Guida all'acclimatamento a Huaraz: un protocollo giorno per giorno che funziona

Quanto dovrei acclimatarmi a Huaraz prima di fare trekking?

Prevedi almeno due giorni pieni di riposo e attività leggera a Huaraz (3.050 m) prima di qualsiasi escursione oltre i 4.000 m, e tre o quattro giorni prima di Laguna 69 (4.600 m) o di un trek di più giorni. Sali in alto di giorno, dormi in basso, idratati e tieni d'occhio i sintomi del mal di montagna.

Perché questa è la pagina più importante che leggerai su Huaraz

Quasi ogni brutta esperienza che i viaggiatori vivono nella Cordillera Blanca risale a un solo errore: non rispettare l’altitudine. Huaraz si trova a 3.050 m (10.007 ft), le escursioni di una giornata superano abitualmente i 4.000–4.600 m e i trek di più giorni dormono sopra i 4.000 m per notti intere. La gente arriva con il bus notturno da Lima, al livello del mare, sta bene per qualche ora e prenota un’escursione a Laguna 69 a 4.600 m per la mattina dopo. Poi passa quell’escursione a vomitare sul ciglio del sentiero, o peggio.

L’acclimatamento non è una questione di marketing né una scusa per operatori lenti. È fisiologia. Il tuo corpo ha bisogno di tempo per produrre più globuli rossi, regolare respiro e frequenza cardiaca e adattarsi a circa il 30% in meno di ossigeno per respiro. Questo processo richiede giorni e non ci sono scorciatoie — non la forma fisica, non la giovinezza, non la forza di volontà. Un maratoneta che salta l’acclimatamento soffrirà più di una persona sedentaria che è andata piano. Questa guida ti dà un piano realistico giorno per giorno e le informazioni concrete che ti servono per restare al sicuro.

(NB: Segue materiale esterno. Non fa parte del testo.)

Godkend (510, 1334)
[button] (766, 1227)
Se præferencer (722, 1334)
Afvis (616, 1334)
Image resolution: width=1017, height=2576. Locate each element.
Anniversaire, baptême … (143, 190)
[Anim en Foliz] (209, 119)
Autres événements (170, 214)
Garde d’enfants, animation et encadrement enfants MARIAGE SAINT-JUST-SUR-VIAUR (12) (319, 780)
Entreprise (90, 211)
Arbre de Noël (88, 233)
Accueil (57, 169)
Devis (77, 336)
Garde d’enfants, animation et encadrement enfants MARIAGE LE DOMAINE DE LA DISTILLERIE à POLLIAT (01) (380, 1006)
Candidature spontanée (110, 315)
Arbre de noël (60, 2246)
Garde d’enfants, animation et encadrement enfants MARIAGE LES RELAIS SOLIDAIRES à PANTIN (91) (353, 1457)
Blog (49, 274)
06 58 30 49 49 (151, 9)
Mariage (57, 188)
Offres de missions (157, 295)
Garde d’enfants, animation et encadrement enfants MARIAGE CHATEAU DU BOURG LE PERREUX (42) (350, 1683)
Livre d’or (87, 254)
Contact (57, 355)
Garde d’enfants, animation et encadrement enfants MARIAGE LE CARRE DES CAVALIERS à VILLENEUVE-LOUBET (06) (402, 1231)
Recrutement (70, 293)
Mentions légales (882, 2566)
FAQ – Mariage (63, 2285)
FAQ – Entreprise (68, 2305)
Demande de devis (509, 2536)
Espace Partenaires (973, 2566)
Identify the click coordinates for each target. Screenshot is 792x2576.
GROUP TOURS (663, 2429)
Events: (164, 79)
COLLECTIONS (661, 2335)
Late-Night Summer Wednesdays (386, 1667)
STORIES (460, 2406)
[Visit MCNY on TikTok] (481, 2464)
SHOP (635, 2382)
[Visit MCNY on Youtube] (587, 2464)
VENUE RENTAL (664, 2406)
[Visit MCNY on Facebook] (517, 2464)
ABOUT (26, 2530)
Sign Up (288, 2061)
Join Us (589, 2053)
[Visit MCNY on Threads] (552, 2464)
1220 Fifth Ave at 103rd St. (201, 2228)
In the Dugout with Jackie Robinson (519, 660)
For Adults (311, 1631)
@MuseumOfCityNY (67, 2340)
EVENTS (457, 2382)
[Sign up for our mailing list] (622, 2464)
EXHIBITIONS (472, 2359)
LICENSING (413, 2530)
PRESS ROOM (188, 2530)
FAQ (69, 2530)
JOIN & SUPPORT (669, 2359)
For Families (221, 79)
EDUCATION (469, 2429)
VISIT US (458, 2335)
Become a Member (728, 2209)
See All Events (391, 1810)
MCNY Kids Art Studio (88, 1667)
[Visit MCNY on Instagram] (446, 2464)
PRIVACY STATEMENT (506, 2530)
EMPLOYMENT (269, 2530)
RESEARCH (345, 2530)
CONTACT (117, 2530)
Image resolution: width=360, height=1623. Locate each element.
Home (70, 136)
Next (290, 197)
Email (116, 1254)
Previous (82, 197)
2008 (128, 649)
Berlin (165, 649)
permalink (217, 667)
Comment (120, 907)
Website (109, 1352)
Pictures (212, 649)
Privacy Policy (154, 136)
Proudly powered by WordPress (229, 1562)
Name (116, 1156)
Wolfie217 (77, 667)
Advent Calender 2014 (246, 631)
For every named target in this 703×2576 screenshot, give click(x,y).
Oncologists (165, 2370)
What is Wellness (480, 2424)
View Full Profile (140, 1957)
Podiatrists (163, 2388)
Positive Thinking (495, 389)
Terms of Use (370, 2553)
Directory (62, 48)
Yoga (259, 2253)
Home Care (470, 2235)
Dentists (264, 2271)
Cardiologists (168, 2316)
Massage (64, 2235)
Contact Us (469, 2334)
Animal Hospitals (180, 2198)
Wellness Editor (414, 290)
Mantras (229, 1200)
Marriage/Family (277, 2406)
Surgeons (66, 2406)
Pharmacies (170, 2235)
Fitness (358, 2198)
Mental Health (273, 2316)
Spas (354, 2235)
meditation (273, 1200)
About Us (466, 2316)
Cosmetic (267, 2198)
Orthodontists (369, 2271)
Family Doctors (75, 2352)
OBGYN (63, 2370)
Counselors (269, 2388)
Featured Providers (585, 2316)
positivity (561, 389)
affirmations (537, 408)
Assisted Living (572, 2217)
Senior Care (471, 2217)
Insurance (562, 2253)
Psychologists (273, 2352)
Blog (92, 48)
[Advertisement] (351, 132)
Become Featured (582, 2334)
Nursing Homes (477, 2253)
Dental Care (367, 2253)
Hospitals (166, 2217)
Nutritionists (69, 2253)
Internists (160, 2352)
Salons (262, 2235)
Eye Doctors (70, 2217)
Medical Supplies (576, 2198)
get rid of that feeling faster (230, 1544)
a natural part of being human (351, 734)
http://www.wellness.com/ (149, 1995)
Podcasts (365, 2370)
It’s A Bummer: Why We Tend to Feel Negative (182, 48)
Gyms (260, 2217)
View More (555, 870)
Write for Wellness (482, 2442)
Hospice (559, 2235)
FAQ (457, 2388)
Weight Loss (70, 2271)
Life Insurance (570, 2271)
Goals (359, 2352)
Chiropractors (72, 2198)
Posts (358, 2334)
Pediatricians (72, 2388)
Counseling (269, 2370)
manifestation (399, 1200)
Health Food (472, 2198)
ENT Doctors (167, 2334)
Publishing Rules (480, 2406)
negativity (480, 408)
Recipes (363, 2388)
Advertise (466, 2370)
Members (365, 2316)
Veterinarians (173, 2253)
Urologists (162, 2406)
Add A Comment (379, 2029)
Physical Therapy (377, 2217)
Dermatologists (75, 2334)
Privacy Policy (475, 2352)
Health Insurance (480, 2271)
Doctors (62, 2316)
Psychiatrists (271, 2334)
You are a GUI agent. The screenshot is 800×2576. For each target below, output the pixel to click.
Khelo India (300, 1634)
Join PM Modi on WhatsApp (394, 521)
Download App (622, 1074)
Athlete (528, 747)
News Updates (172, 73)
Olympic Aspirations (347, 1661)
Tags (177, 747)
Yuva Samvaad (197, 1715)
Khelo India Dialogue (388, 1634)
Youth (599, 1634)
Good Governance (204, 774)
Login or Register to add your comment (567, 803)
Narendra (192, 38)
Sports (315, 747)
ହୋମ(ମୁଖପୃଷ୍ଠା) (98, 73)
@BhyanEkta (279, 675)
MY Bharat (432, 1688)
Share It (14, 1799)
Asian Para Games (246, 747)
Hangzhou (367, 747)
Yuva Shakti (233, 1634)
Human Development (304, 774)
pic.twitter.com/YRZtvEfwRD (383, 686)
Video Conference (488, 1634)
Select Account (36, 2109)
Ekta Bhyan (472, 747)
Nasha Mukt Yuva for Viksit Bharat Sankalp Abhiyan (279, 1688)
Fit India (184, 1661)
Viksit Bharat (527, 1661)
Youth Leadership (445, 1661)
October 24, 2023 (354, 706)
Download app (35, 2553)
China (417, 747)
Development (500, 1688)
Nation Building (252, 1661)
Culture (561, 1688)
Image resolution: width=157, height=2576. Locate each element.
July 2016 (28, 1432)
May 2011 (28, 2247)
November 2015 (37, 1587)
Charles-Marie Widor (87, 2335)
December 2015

Queste sono informazioni di viaggio generali, non consigli medici. Se hai problemi cardiaci o polmonari, sei incinta o hai una storia di problemi d’altitudine, consulta un medico prima di viaggiare ad alta quota.

Come funziona davvero il mal di montagna

Il termine generico è mal acuto di montagna (AMS), in Perù talvolta chiamato soroche. È causato dalla minore pressione atmosferica in quota, che significa meno ossigeno al sangue a ogni respiro. Esiste su uno spettro che va da lieve e autolimitante a un’emergenza potenzialmente mortale.

L’AMS da lieve a moderato è comune — molte o la maggior parte delle persone che arrivano dal livello del mare ne avvertono qualcosa a Huaraz. Sintomi tipici:

  • Mal di testa (il segno distintivo)
  • Nausea o perdita di appetito
  • Stanchezza e debolezza
  • Vertigini o sensazione di testa leggera
  • Sonno disturbato, spesso con brevi pause respiratorie di notte
  • Affanno sotto sforzo

Di solito compaiono 6–24 ore dopo l’arrivo e si attenuano in un giorno o due man mano che ti adatti — a patto che tu non salga più in alto. La regola cardine dell’AMS: se hai sintomi, non salire ulteriormente finché non si risolvono.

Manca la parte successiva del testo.